3. Methods and Approaches to Predict the Effects of Mutations

Current efforts in this field are aimed at predicting the deleterious mutations since such predictions can be used for diagnostics and drug design. The features used to make such predictions can be classified into three categories: (a) amino acids properties, such as size, side chain polarity, side chain flexibility, and its ability to form a hydrogen bond and other geometrical considerations; (b) 3D protein structural properties such as protein stability, affinity of receptor-ligand complex, and structural flexibility; (c) evolutionary properties like sequence conservation and phylogenetic trees. It is almost impossible to review these approaches one by one since most of the current methodology is using a combination of these features [27]. Table 1 shows several examples for application of molecular modeling methods, free of charge for academia, to study the molecular mechanisms of missense mutations affecting wild-type properties of proteins. Comparison of their performance is provided in references [65, 107]. In the following paragraphs, we explain in detail some of the available resources.

It is essential to identify the most informative features among the features mentioned above for making successful predictions. Such a necessity inspired several works among which a recent study evaluating 32 features using their mutual information together with the functional effects of the amino acid substitutions, as measured by in vivo assays. Sequentially, a greedy algorithm was performed to identify a subset of highly informative features [108]. Finally, it was concluded that two features describing the solvent accessibility of  “wild-type” and “mutant” amino-acid residues and another feature of evolutionary properties based on superfamily-level multiple alignments produce the best accuracy [109]. Another investigation developed a formalism and a computational method based on a structural model and phylogenetic information to indicate the effects of amino acid substitution on protein functions. With such a protocol, approximately 26%–32% of naturally occurring missense mutations were predicted to affect the protein functions [110].

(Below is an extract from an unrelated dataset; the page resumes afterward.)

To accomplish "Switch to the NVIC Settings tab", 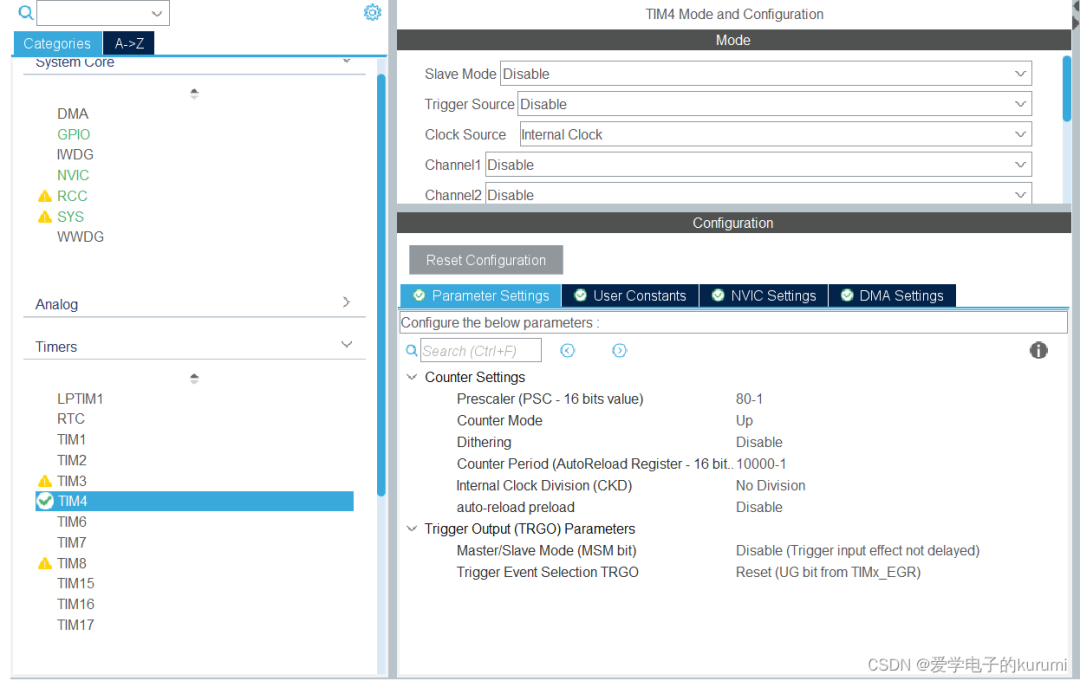I will (764, 295).
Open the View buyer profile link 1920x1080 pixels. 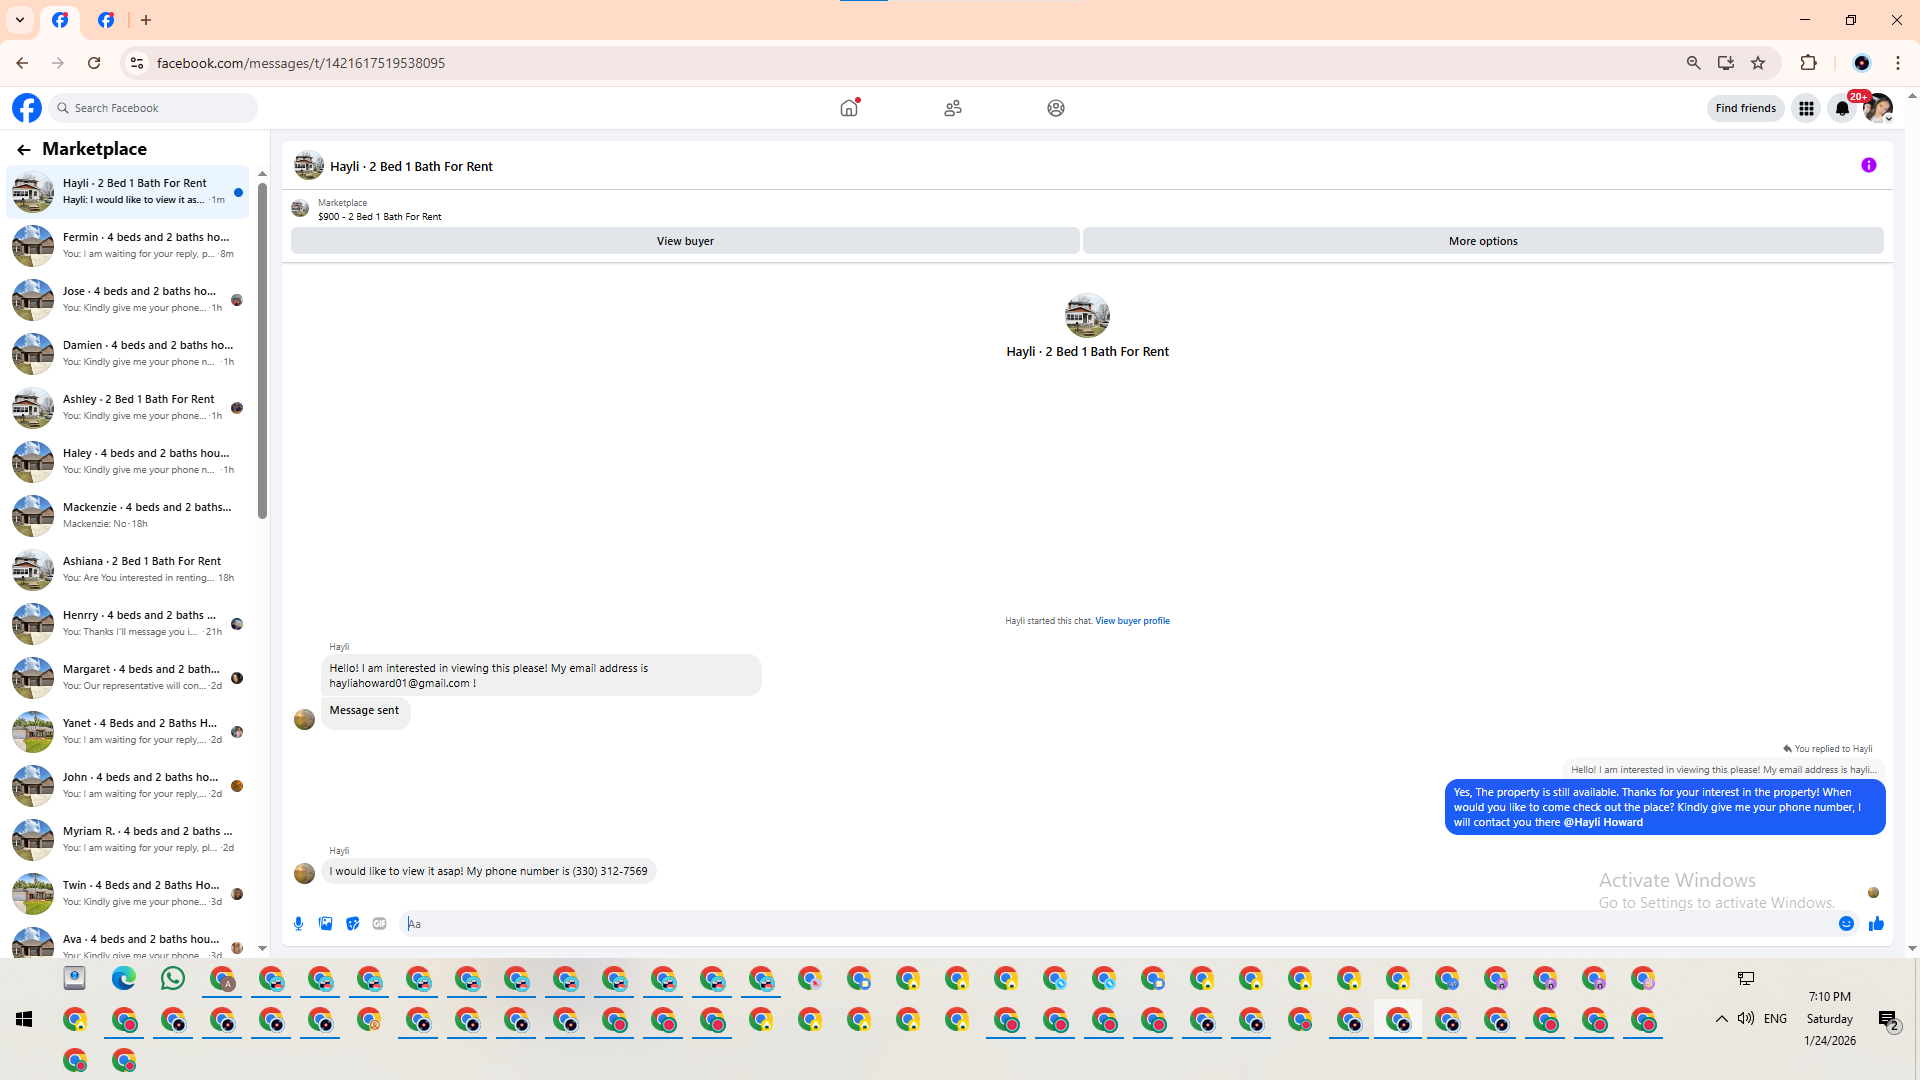[1132, 621]
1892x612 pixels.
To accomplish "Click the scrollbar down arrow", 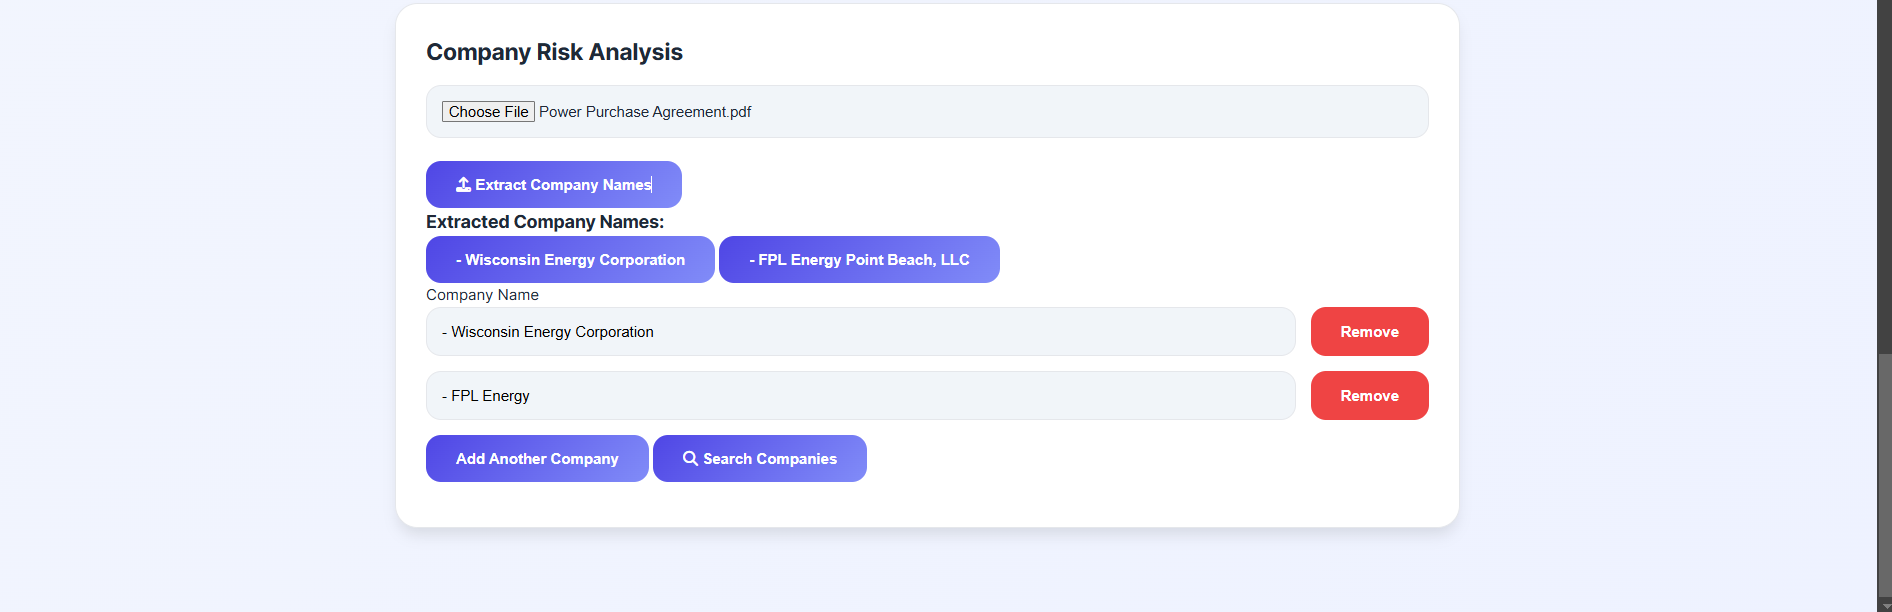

The amino acid properties are often considered an important characteristic, which could play a crucial role in protein folding, stability, interaction of protein-protein complexes, and protein function, although sometimes they may be misleading [11]. The side chain properties such as volume, polarity, acidity, basicity, conformational flexibility and the ability to form a hydrogen-bond and salt bridge, are distinguishable. Therefore, the compatibility of a substitution at the dominant allele could be used to make the prediction as it was done in a recent study [111], which combined amino acid properties and structural information to identify deleterious mutations by analyzing the effects on protein stability.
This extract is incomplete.